Screenshot grounding data:
● ● ●
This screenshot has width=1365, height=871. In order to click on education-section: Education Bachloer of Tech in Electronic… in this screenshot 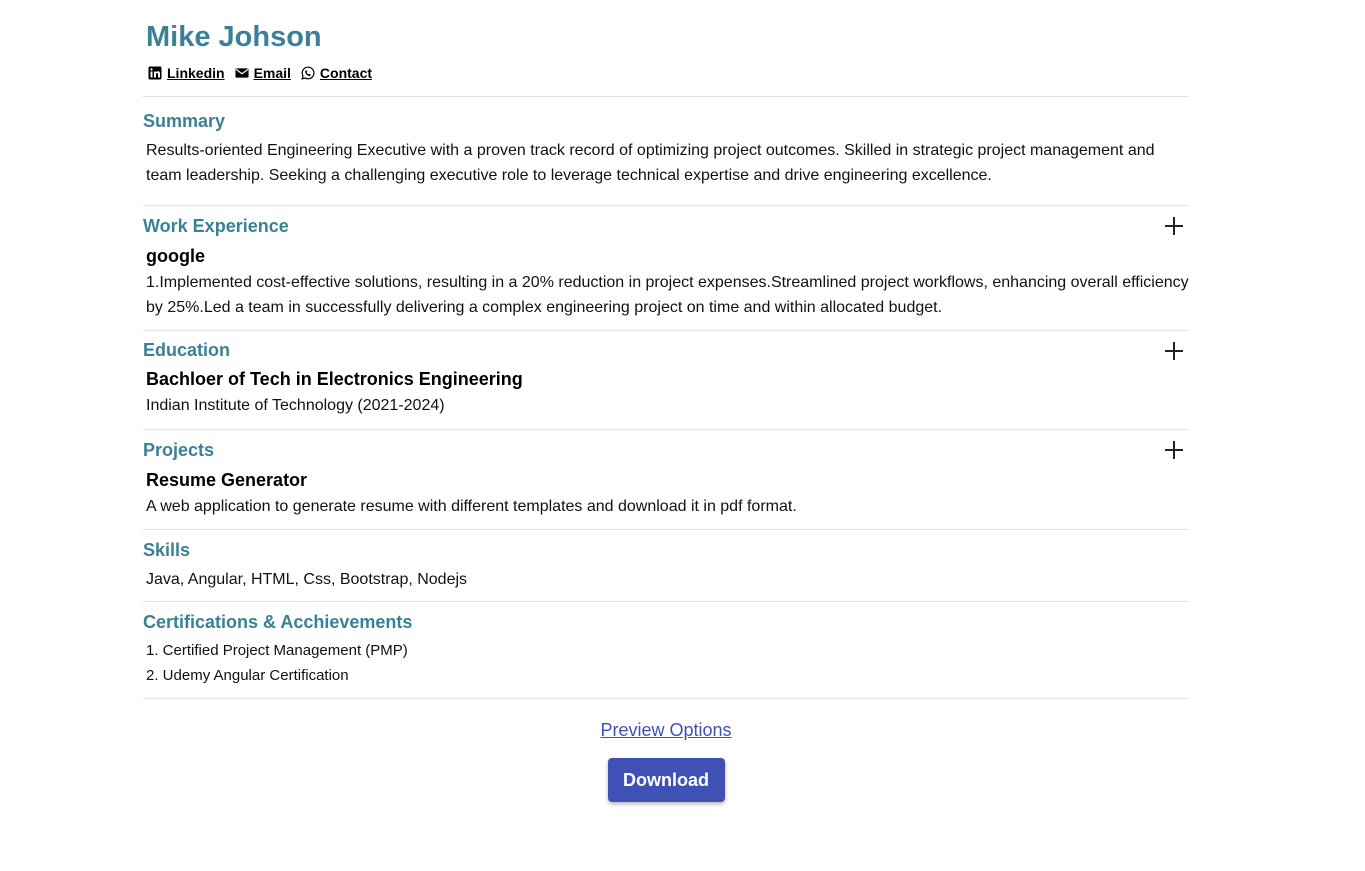, I will do `click(666, 380)`.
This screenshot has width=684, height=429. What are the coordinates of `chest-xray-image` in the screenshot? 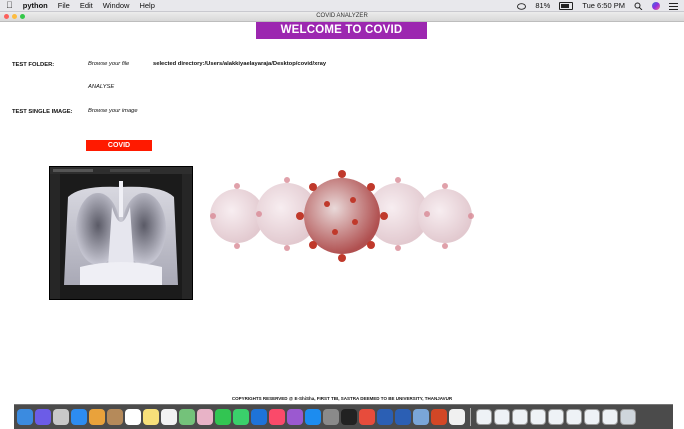 It's located at (121, 233).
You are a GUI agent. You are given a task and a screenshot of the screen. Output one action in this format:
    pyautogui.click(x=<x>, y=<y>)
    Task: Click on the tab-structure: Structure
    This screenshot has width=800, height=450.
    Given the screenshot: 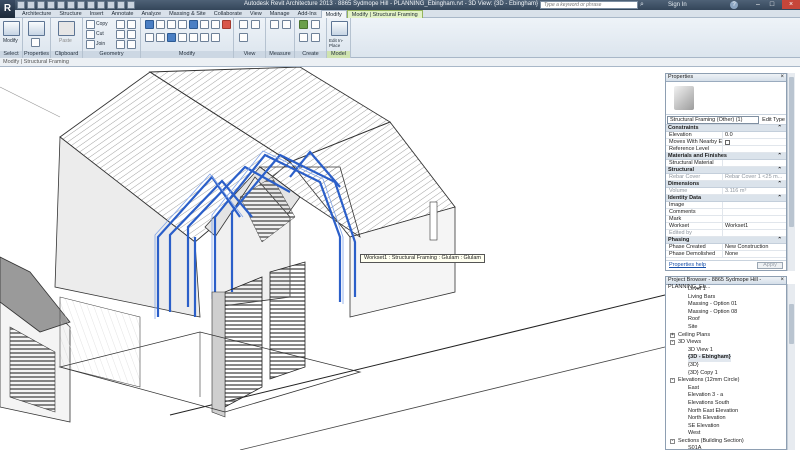 What is the action you would take?
    pyautogui.click(x=70, y=14)
    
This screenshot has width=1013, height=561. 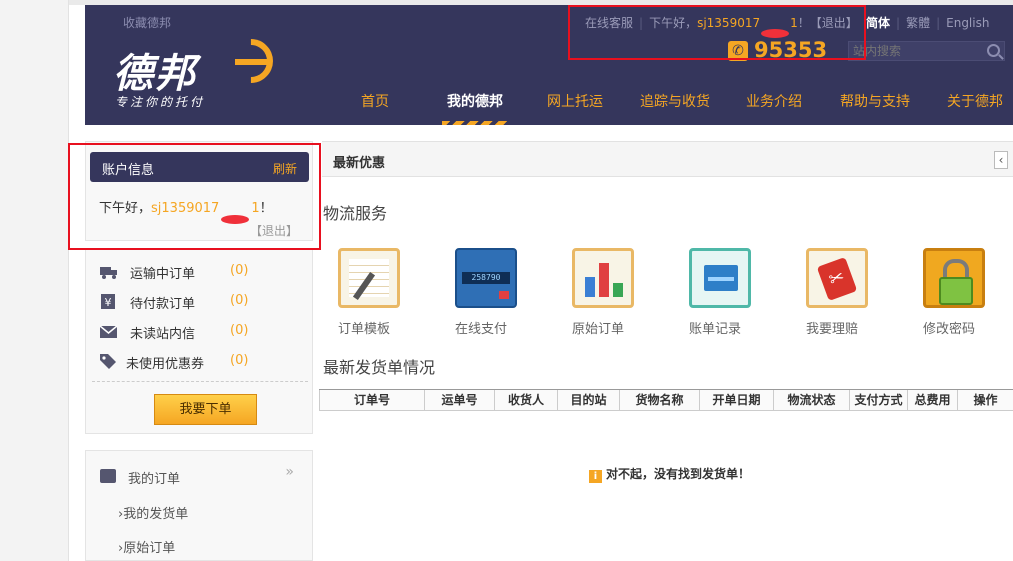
● ● ●
**WHAT YOU HAVE TO DO**
Please reproduce the lines of the material above verbatim, starting at the line that contains "You are a GUI" and ending after the line that contains "This screenshot has width=800, height=450.".

**ANSWER SPACE**
You are a GUI agent. You are given a task and a screenshot of the screen. Output one action in this format:
    pyautogui.click(x=<x>, y=<y>)
    Task: Click on the tab-structure: Structure
    This screenshot has width=800, height=450.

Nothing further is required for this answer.